I. THE WHOLE OF OUR LIFE EXPERIENCE IS UNDER THE DIRECTION OF GOD . Our conduct is in our own hands; but what is not thus immediately dependent on our own will is directed by God. Other men influence us, but they are overruled by the Most High. Chance and accident seem to strike us, but chance and accident only exist to our ignorance. They are not really, for Providence excludes them. We sometimes speak of visitations of God, as though he came and went. But that only means that we perceive his action at one time more than at another. God is ever working in us. "In him we live, and move, and have our being." Things great and small, pleasant and painful, spiritual and physical, eternal and temporal, are under the hand of God and regulated by his will.
II. GOD TREATS US IN VARIOUS WAYS . He sends both evil and good. He has not one unchanging method of action. He varies his treatment according to requirement. To one he sends more evil, to another more good. Yet to none does he send experience of one kind only. The hard lot has many mitigations. The pleasant places have their shadows. As we pass through life we see how God deals with us in wise suitableness, now sending most good, now most evil.
III. WE MUST NOT INFER THAT IF GOD IS WITH US NO TROUBLE CAN BEFALL . If evil as well as good proceeds from the mouth of the Most High, no assurance of the presence of the Author of both wilt justify us in disbelieving in the coming of either experience. We must be on our guard or we shall be disappointed. We must be prepared to expect evil things even while we are under the care of God.
IV. WE MUST NOT INFER THAT IF EVIL BEFALL US GOD CANNOT BE WITH US . This inference of unbelief is the natural consequence of disappointment in the presumption that, if God is with us, we cannot suffer trouble. There is real comfort in the thought that evil is sent by God, if only by the removal of the common assumption that it indicates desertion by him.

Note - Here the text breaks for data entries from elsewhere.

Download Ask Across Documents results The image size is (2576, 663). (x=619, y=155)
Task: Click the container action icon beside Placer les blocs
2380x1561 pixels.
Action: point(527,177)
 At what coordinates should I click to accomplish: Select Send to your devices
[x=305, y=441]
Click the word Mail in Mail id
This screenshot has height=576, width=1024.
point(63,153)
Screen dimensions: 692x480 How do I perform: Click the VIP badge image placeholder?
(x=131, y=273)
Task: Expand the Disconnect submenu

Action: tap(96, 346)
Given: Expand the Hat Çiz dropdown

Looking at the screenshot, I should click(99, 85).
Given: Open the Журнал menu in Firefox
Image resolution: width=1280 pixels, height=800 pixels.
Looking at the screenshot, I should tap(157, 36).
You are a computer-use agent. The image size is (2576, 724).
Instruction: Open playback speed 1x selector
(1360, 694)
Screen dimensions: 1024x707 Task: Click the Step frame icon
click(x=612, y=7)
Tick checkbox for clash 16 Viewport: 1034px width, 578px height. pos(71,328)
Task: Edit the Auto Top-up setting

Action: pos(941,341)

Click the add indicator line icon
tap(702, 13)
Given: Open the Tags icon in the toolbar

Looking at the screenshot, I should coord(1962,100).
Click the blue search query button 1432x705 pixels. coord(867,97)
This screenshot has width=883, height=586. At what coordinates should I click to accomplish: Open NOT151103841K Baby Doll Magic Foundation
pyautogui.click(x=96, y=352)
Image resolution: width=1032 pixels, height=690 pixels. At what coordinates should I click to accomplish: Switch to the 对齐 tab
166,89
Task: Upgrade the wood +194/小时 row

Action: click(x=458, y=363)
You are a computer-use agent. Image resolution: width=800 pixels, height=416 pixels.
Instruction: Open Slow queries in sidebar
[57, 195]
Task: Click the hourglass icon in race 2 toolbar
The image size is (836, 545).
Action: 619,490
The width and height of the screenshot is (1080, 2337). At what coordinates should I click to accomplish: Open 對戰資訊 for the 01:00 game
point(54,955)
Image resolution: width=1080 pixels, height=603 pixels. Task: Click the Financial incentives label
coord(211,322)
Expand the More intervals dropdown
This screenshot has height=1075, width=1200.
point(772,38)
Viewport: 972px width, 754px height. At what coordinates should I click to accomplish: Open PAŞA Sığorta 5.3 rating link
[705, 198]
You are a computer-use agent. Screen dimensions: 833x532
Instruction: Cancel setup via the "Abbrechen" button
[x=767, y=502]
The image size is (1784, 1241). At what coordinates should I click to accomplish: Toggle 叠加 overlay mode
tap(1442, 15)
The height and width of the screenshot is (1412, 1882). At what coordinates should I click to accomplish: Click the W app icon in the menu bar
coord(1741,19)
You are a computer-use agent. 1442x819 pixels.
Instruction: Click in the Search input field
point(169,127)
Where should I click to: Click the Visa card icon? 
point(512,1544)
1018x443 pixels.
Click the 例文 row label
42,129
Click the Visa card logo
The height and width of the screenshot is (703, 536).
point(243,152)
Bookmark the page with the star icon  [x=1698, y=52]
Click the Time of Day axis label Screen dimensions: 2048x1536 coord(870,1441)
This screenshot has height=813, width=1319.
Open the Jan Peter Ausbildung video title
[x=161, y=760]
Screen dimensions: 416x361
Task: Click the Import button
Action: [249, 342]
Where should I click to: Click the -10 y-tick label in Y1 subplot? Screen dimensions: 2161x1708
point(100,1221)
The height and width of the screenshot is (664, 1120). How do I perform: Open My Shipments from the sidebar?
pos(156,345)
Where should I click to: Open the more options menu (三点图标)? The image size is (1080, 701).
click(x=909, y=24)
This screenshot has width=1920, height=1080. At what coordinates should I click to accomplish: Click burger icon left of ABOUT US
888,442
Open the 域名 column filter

V. WE MAY INFER THAT IF EVIL PROCEEDS FROM GOD IT IS PERMITTED FOR THE SAKE OF ULTIMATE GOOD . For God does not delight in sending evil. His heart is not in it. But his heart is in mercy. He may seem to send the two indifferently; hut he does not bestow them with equal pleasure nor with similar results, for the good is sent for its own sake, and the evil only that it may lead to higher good in the future.